- PROBLEM TO WORK ON -
Please reproduce the entries below exactly from the line holding "Screen dimensions: 208x164" through the last line, both included, and omit any pictures.

- GIVEN INFORMATION -
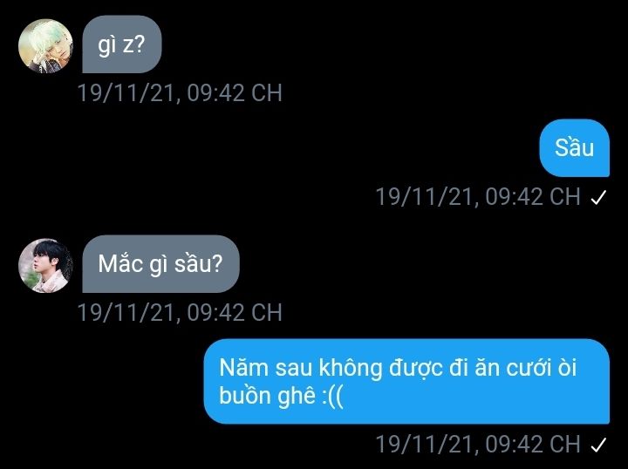
Task: Tap the date '19/11/21' under 'gì z?'
Action: [126, 92]
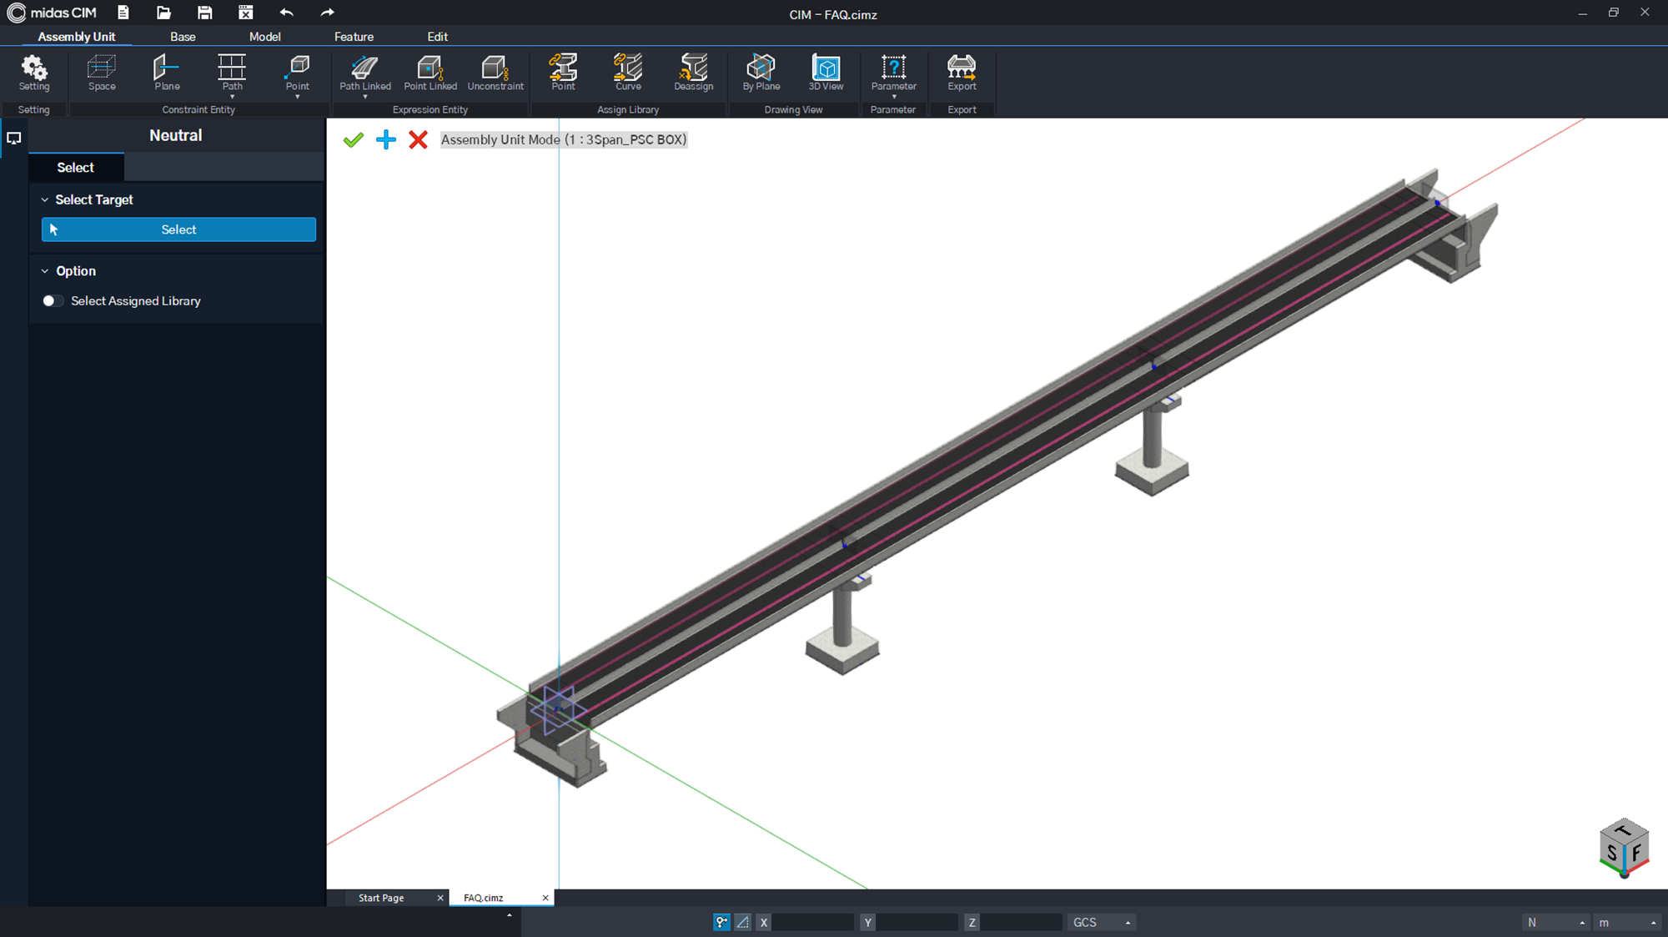
Task: Open the 3D View drawing tool
Action: tap(826, 73)
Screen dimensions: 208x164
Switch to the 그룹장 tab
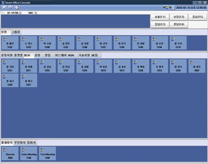pos(16,32)
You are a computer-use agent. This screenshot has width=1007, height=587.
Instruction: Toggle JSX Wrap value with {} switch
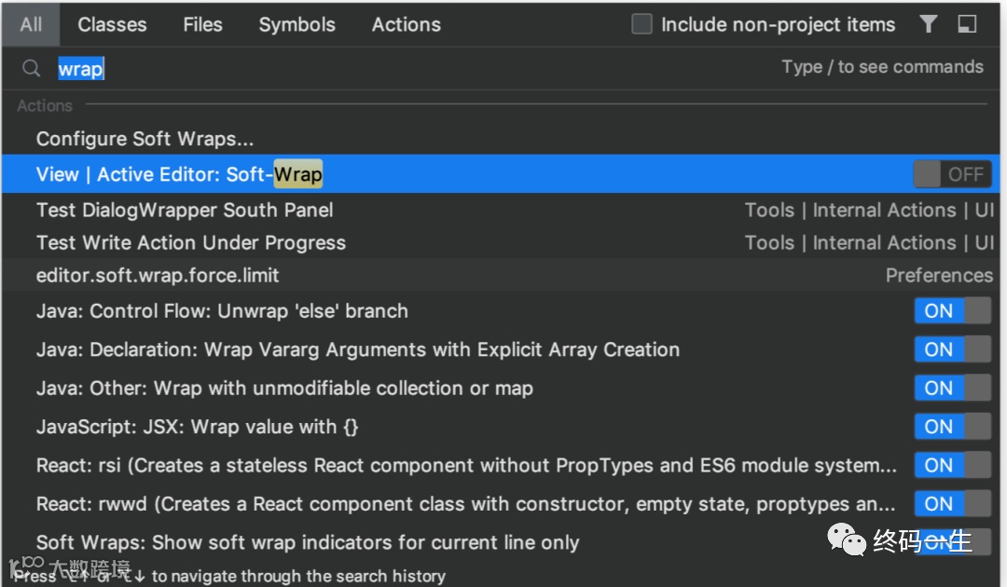coord(951,427)
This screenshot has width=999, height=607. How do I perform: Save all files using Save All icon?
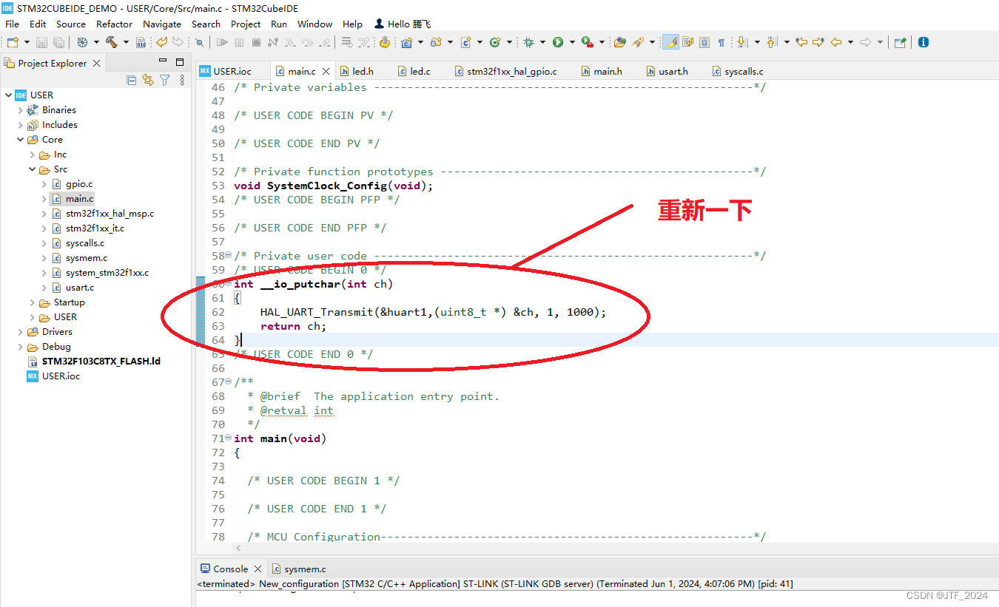point(58,42)
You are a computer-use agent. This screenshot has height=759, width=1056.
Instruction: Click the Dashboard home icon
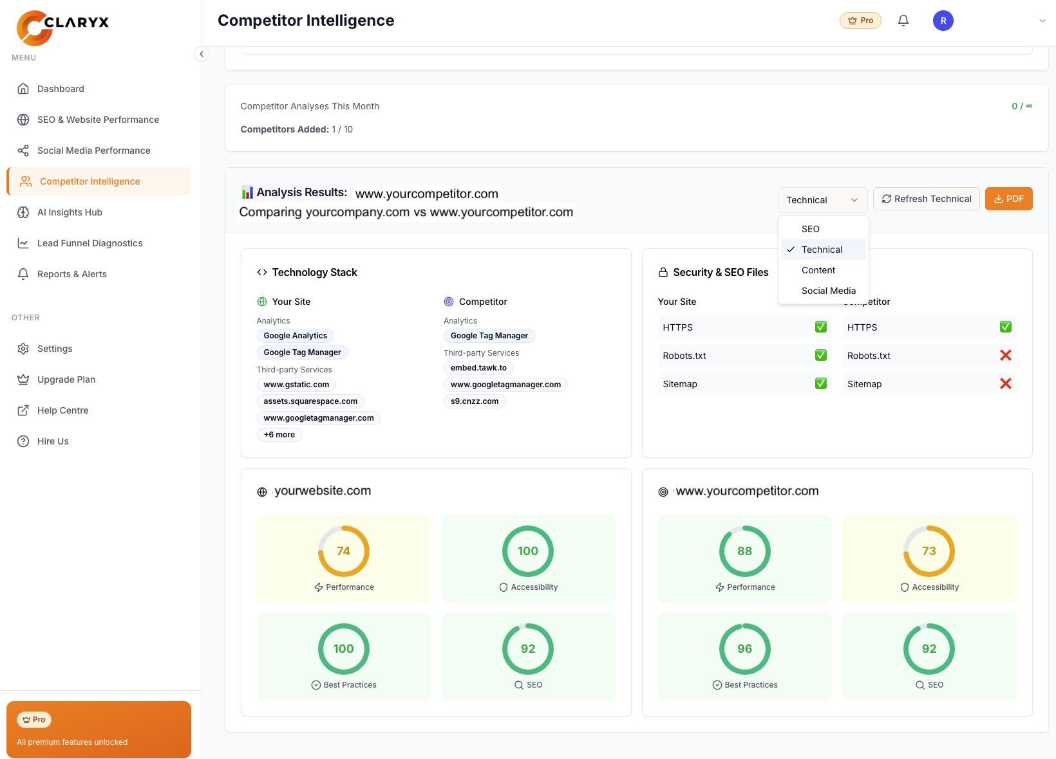[23, 89]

- RESULT -
Screen dimensions: 208x164
Switch to the 그룹장 tab
pos(16,32)
You are a computer-use agent. This screenshot has width=1007, height=587.
Instruction: Toggle JSX Wrap value with {} switch
coord(951,427)
This screenshot has width=999, height=607. How do I perform: Save all files using Save All icon?
point(58,42)
You are a computer-use agent. This screenshot has height=759, width=1056.
Instruction: Click the Dashboard home icon
[23, 89]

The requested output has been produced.